▶ YOUR OBJECTIVE
Go through the following data and transcribe exactly the stretch of lines from the one holding "Chính sách đổi trả [tab] (814, 656)" to the one holding "[Agregar uno] (661, 902)", both included.

▶ RECORDS SHOWN
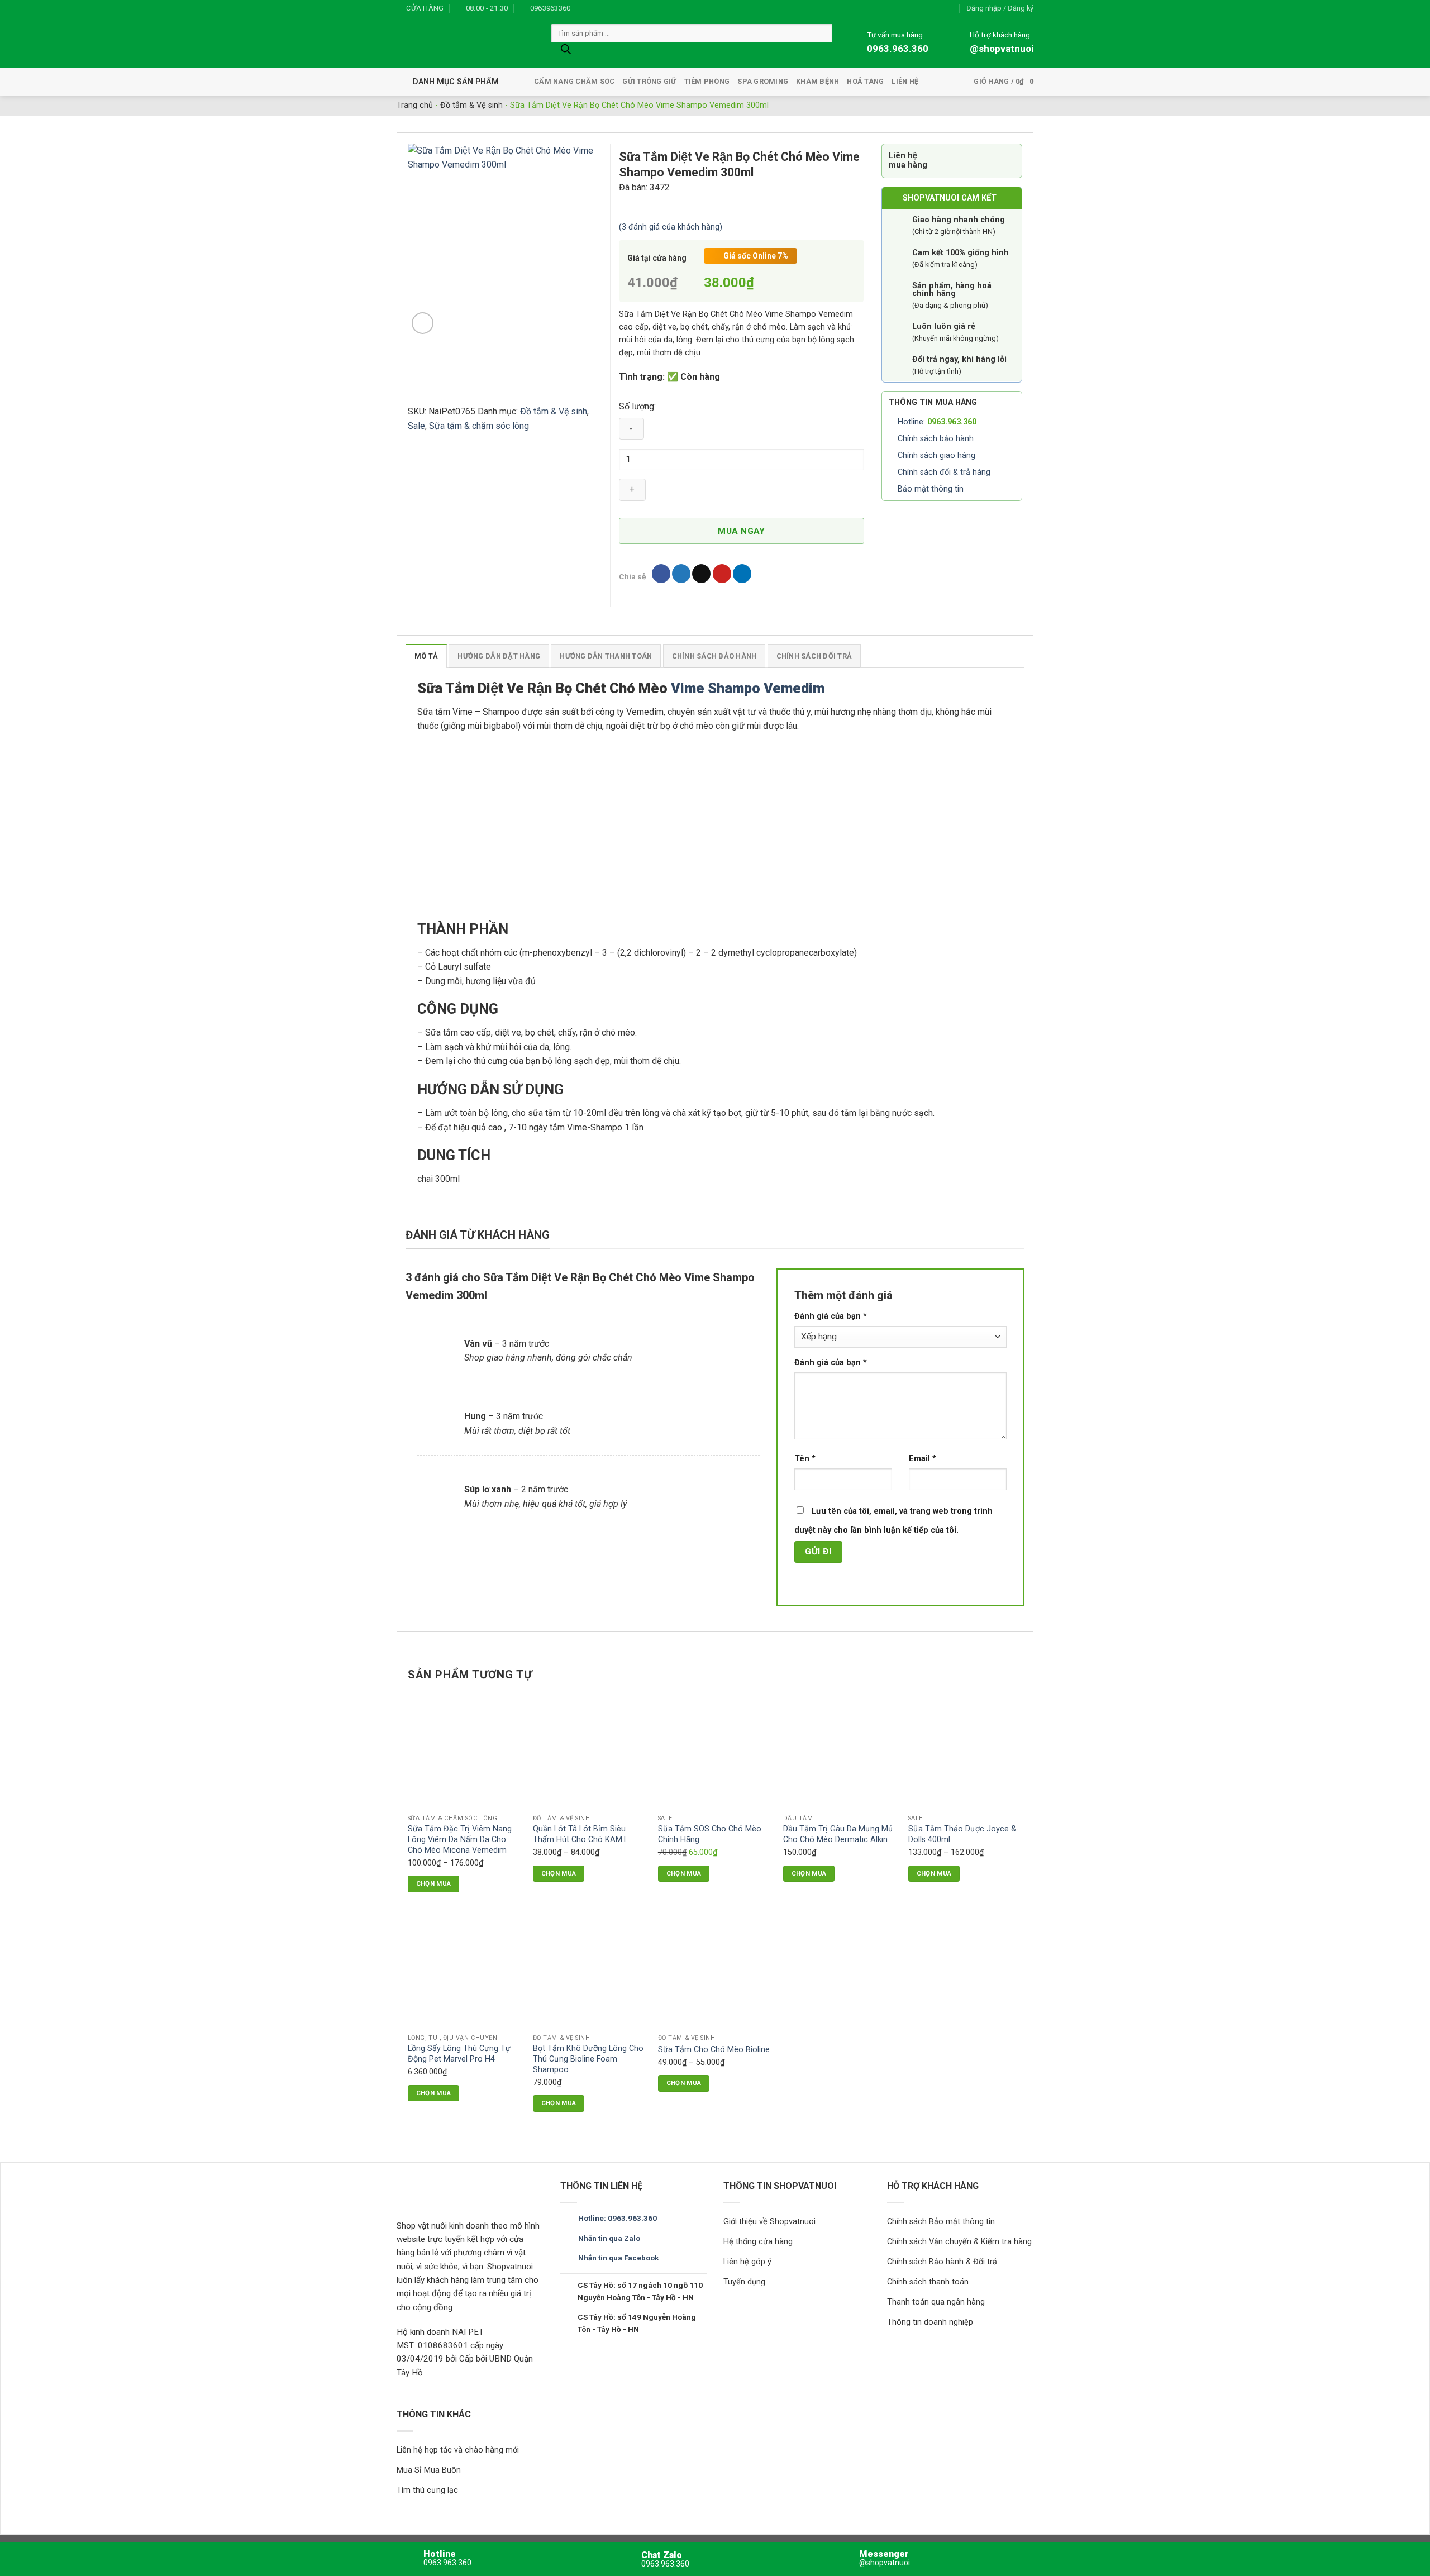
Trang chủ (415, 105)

==

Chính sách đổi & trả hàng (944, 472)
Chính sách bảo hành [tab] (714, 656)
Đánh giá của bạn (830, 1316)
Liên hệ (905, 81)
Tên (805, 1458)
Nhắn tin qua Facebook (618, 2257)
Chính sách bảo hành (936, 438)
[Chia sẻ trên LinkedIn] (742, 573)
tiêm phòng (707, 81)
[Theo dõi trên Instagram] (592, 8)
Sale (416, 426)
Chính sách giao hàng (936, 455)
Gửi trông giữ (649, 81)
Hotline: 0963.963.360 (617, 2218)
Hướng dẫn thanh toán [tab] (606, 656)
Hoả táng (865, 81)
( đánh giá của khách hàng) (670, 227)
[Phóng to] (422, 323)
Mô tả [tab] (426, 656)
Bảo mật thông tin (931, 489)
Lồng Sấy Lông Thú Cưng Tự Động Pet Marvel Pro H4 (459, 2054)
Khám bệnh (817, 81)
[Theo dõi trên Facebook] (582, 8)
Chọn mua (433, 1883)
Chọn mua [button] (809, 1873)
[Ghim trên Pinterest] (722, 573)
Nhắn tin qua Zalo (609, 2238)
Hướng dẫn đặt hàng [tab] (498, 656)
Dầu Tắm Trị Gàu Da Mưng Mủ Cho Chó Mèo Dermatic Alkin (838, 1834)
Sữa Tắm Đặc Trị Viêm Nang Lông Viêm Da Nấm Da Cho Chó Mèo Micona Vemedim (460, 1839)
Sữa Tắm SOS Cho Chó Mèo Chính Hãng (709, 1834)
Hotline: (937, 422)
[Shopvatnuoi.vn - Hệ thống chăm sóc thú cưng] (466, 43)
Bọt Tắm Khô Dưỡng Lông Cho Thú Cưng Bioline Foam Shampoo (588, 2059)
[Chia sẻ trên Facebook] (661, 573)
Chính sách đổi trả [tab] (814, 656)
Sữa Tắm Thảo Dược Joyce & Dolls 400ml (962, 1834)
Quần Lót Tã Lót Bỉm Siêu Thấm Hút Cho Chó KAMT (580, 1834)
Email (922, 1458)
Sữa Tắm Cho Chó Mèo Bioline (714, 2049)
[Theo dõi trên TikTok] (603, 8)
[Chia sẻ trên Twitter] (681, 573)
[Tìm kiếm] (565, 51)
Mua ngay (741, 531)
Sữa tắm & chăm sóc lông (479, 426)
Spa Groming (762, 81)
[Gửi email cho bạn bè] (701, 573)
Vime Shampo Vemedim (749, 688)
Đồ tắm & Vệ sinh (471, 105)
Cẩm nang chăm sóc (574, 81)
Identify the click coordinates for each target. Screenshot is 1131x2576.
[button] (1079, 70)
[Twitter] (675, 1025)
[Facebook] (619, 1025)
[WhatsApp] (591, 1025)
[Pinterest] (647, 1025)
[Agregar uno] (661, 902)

▶ ANSWER BELOW
Chính sách đổi trả [tab] (814, 656)
Sữa Tắm Thảo Dược Joyce & Dolls 400ml (962, 1834)
Quần Lót Tã Lót Bỉm Siêu Thấm Hút Cho Chó KAMT (580, 1834)
Email (922, 1458)
Sữa Tắm Cho Chó Mèo Bioline (714, 2049)
[Theo dõi trên TikTok] (603, 8)
[Chia sẻ trên Twitter] (681, 573)
[Tìm kiếm] (565, 51)
Mua ngay (741, 531)
Sữa tắm & chăm sóc lông (479, 426)
Spa Groming (762, 81)
[Gửi email cho bạn bè] (701, 573)
Vime Shampo Vemedim (749, 688)
Đồ tắm & Vệ sinh (471, 105)
Cẩm nang chăm sóc (574, 81)
Identify the click coordinates for each target. Screenshot is 1131x2576.
[button] (1079, 70)
[Twitter] (675, 1025)
[Facebook] (619, 1025)
[WhatsApp] (591, 1025)
[Pinterest] (647, 1025)
[Agregar uno] (661, 902)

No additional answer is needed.